Exercise task: Continue the SAS forum post on summarizing add-on purchase dates against signup dates, picking up right after its last line.

— BEGIN Passage provided —

Base SAS: Transposing Counts By Date Var - arrays

I need to create a summary dataset/report which tracks the flow of these purchases over time.I have a dataset which gives a signup date for an overall service and 9 variables which give the purchase dates for different add on products. If the add on variable dates match the signup date then those add on products were included with the signup package. Any add on variable purchase date that comes after the signup date are products which are purchased during the history of the active account. This is what it looks like:
data have ;
length ID 8
signup_DT 8 preferredhd_tv_estbd_dt 8
ultimate_estbd_dt 8 quant_estbd_dt 8
FullyLoaded_estbd_dt 8 HB_estbd_dt Cin_estbd_dt 8
time_estbd_dt 8 router_estbd_dt internet_estbd_dt 8;
INPUT ID 8
signup_DT : anydtdte9. preferredhd_tv_estbd_dt : anydtdte9.
ultimate_estbd_dt : anydtdte9. quant_estbd_dt : anydtdte9.
FullyLoaded_estbd_dt : anydtdte9. HB_estbd_dt Cin_estbd_dt : anydtdte9.
time_estbd_dt : anydtdte9. router_estbd_dt internet_estbd_dt : anydtdte9. ;;
format signup_DT preferredhd_tv_estbd_dt
ultimate_estbd_dt quant_estbd_dt
FullyLoaded_estbd_dt HB_estbd_dt Cin_estbd_dt
time_estbd_dt router_estbd_dt internet_estbd_dt date9.;
datalines;
98663699 4/7/14 4/9/14 4/7/14 9/12/14 10/15/14 7/7/14 4/7/14 4/7/14 4/12/14 .
33663798 4/11/14 . 4/11/14 . 4/11/14 4/11/14 4/11/14 4/11/14 6/11/14 7/15/14
43663463 5/12/14 5/12/14 5/12/14 9/5/14 9/17/14 . . . . .
77661437 5/16/14 . 5/16/14 . 10/31/14 . 5/16/14 5/16/14 11/16/14 .

— END Passage provided —
— BEGIN Source excerpt —

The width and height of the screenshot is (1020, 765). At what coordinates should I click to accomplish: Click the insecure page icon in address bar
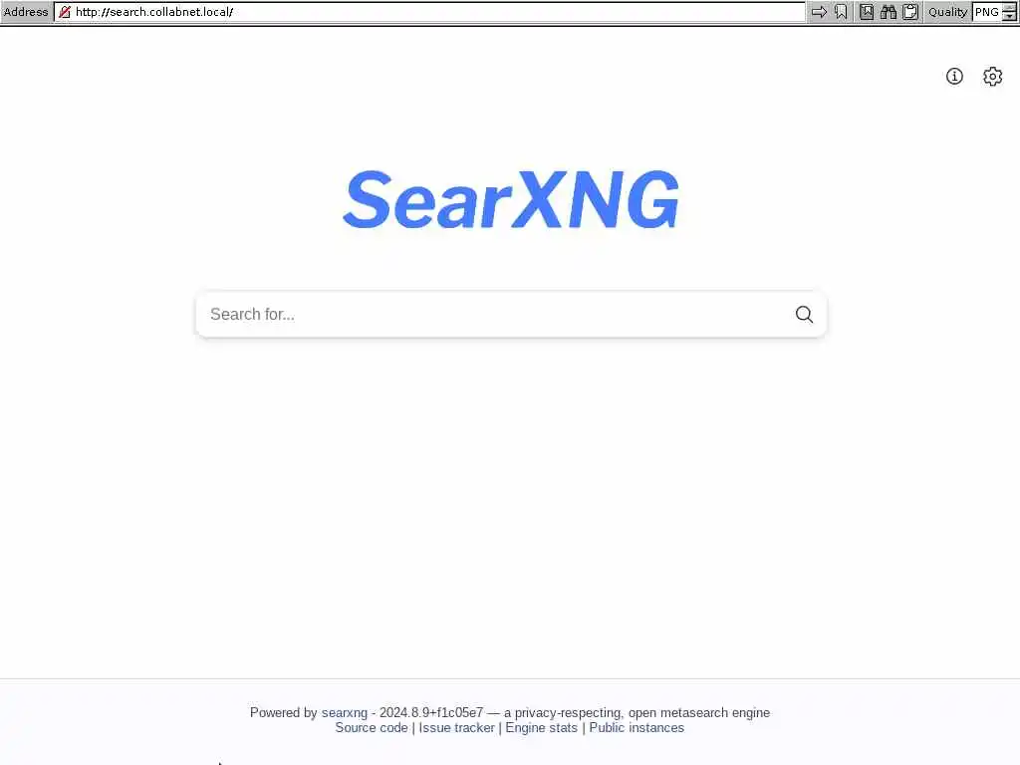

— END Source excerpt —

Result of this task:
85662295 5/29/14 . . 5/29/14 . 6/12/14 . . 11/16/14 .
36656756 6/4/14 . . . 6/4/14 6/4/14 6/12/14 6/4/14 6/4/14 12/4/14
67662646 6/14/14 . 6/14/14 8/31/14 . . 6/17/14 6/14/14 . 6/22/14
55663786 6/26/14 . . . 8/14/14 6/26/14 7/8/14 6/26/14 11/30/14 .
44663191 8/21/14 . 9/30/14 . . . . 1/12/15 . 10/31/14
;
The variables I’m trying to produce are:
Signup month (easy to do)
A count of the total number of signups for that month (easy to do)
A overall count of additional products which included with sign up
A variable which has all add on product values (transposed from original dataset).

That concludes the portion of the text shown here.